» DIRECTIONS: Beginning with the line that holds "You are a computer-use agent." and ending with the last line below, repeat each line exactly, leaving any pictures out.

TASK INPUT Block Start

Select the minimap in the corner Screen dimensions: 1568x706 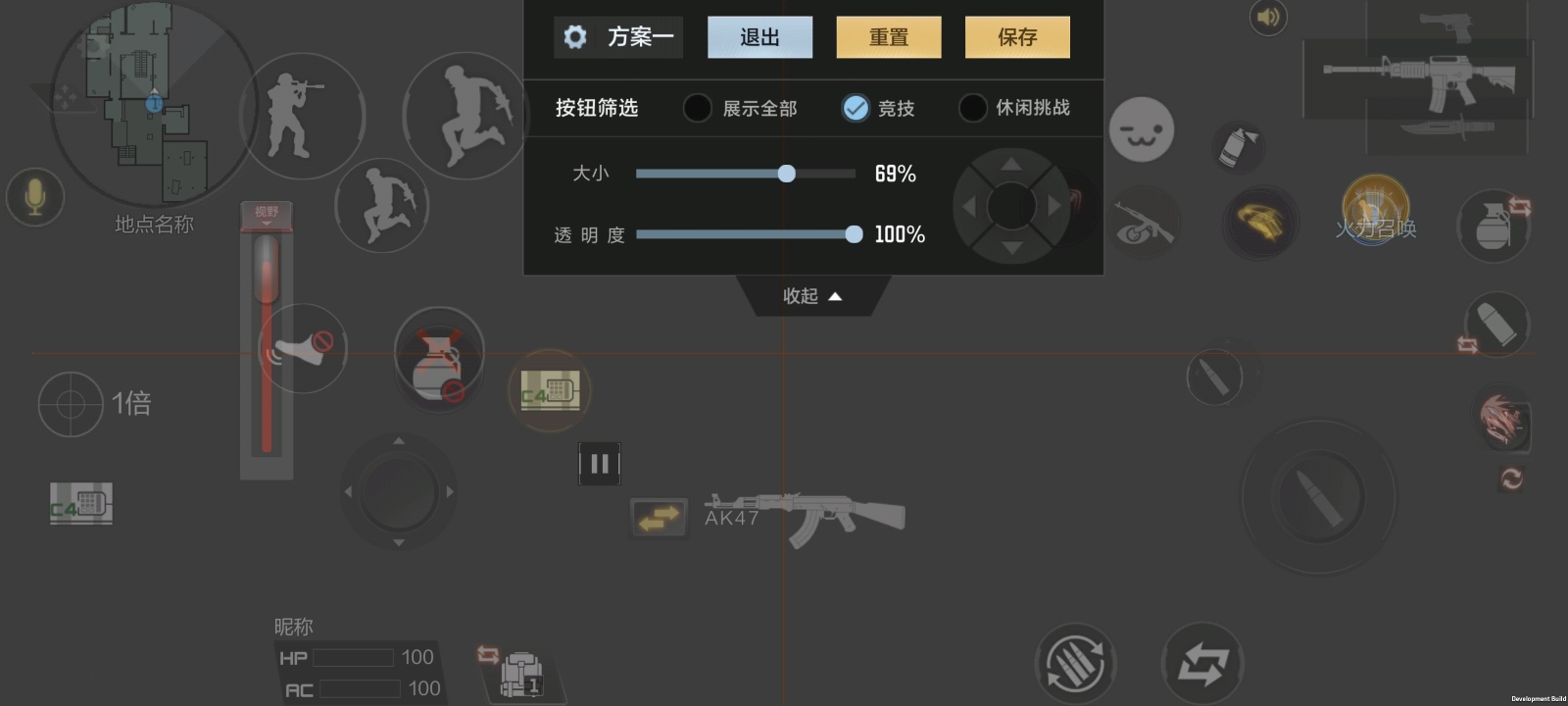tap(154, 101)
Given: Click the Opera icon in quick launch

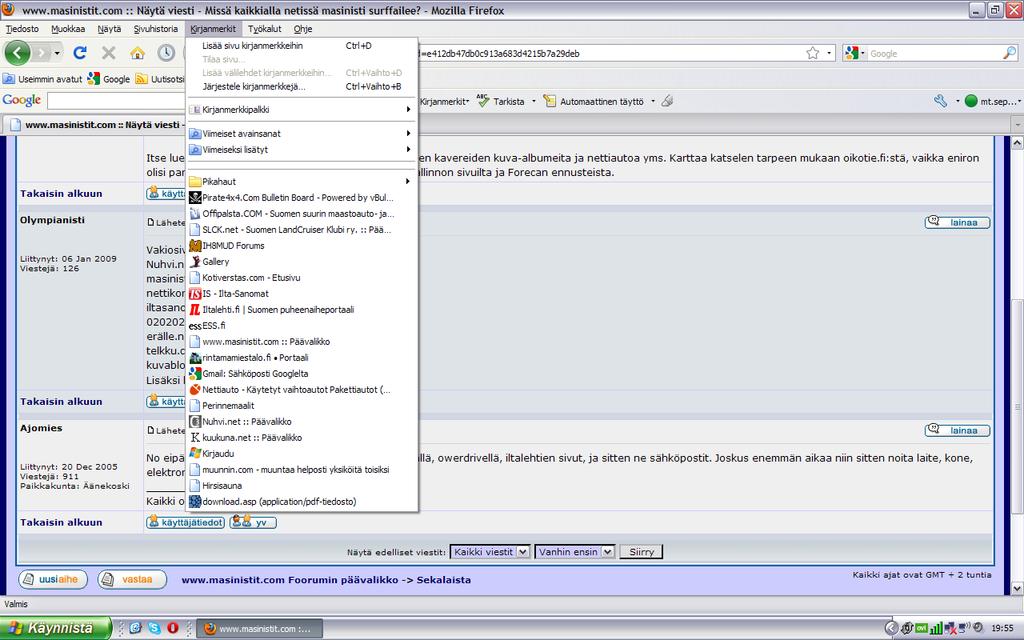Looking at the screenshot, I should [173, 628].
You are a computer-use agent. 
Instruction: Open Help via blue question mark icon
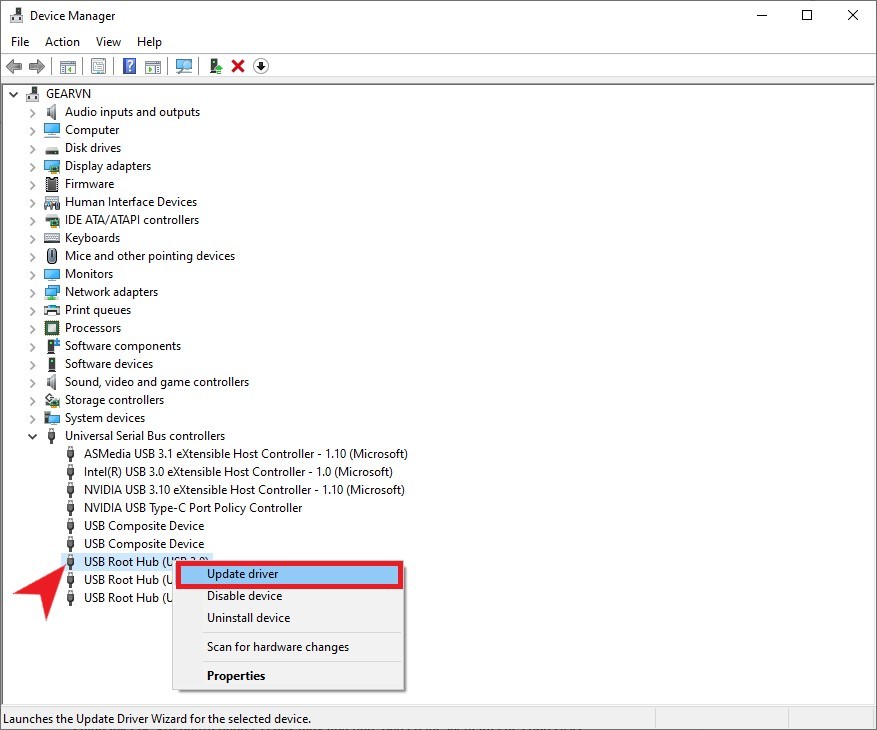129,66
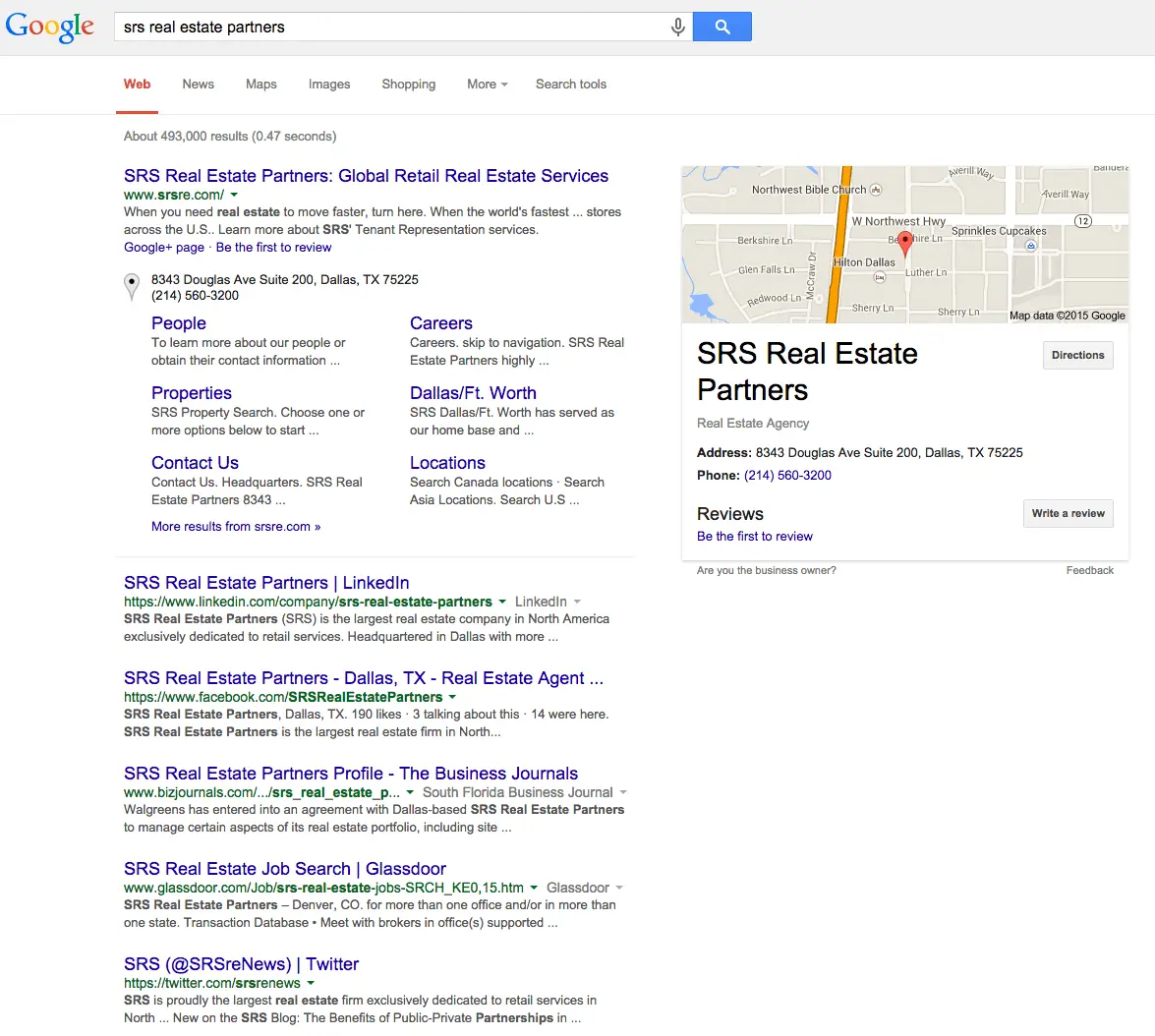This screenshot has width=1155, height=1036.
Task: Click the Write a review button
Action: [x=1068, y=514]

TASK INPUT Block End

» SOLUTION:
You are a computer-use agent. 
Instruction: Open Help via blue question mark icon
129,66
This screenshot has width=1155, height=1036.
Task: Click the Write a review button
Action: [x=1068, y=514]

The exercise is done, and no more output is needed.